In federated and UDA settings, methods that combine global semantic clustering, local fine-tuning, and graph-based fusion consistently achieve higher recall and NDCG than approaches lacking multi-level semantic alignment (Guo et al., 20 Apr 2026). Dictionary-based prototype contrast and explicit hybrid pseudo-labeling significantly boost cross-modality transfer for vision tasks (Ye et al., 23 Oct 2025, Chen et al., 2023).

Empirical studies also highlight the risk of domain overfitting: models aligned on general knowledge may degrade on domain-specific KGs or vocabularies. Systematic ablations confirm that explicit semantic similarity constraints, rather than mere distributional matching, are essential for robust cross-domain performance (Ye et al., 10 Dec 2025, Wei et al., 25 Nov 2025).
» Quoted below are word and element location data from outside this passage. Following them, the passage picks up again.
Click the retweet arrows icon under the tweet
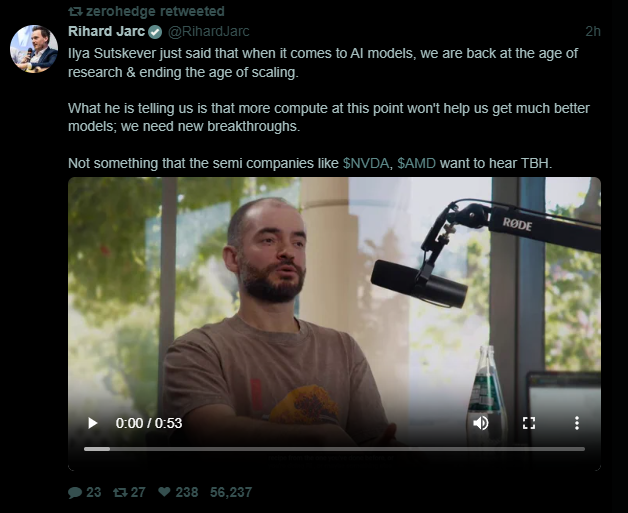Image resolution: width=628 pixels, height=513 pixels. click(x=120, y=492)
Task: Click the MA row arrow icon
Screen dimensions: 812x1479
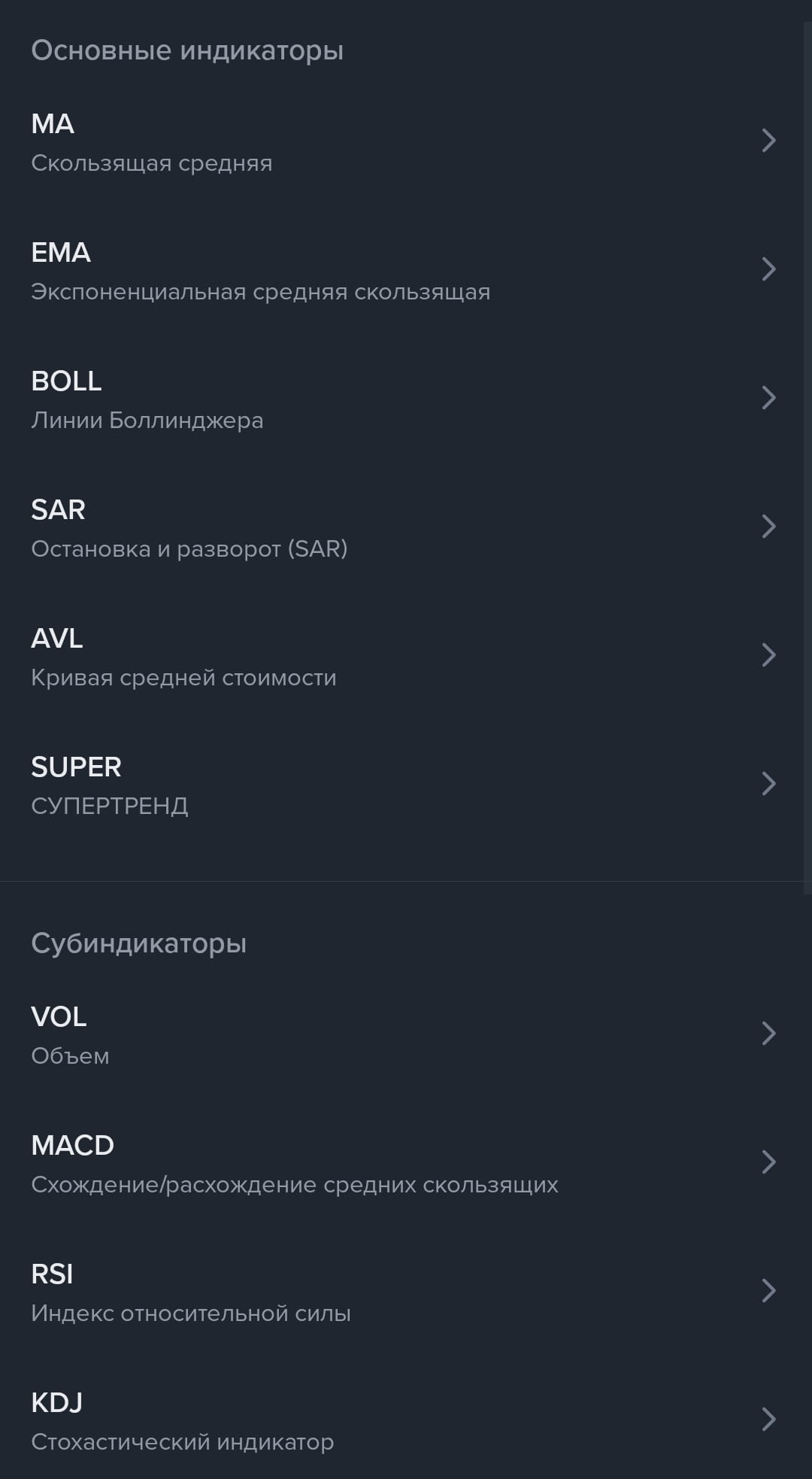Action: pos(768,141)
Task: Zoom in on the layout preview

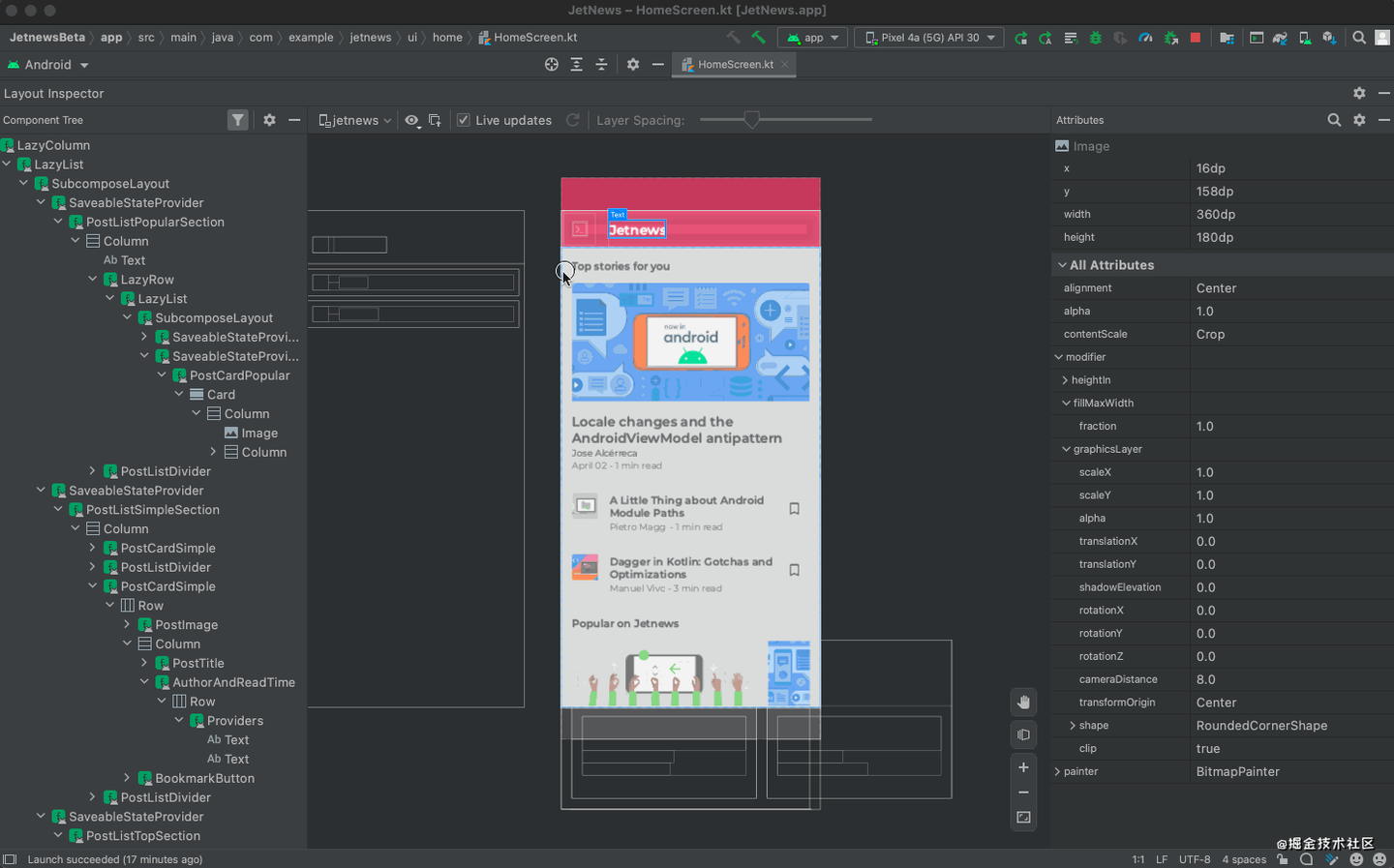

6. Open Challenges and Future Directions

Key limitations include the dependence on high-quality semantic backbones (e.g., KGs, pretrained models), cost scalability for LLM-driven validation (Wei et al., 25 Nov 2025), and the sometimes limited granularity of similarity measures (most methods focus on entity or relation levels, with less coverage of pragmatic facets like tone or context).

Future work is moving toward:

  • Adversarial and richer perturbations for benchmark generation,
  • Graded similarity scales (e.g., graph distance to quantify semantic drift),
  • Domain adaptation for more specialized scientific domains,
  • Integration of cross-modal and cross-layer attention mechanisms for deeper semantic calibration (Ma et al., 2022).

The field remains dynamic, with new architectures and analytical tools continually re-defining what it means to capture and deploy semantic similarity across heterogeneous domains in learning systems.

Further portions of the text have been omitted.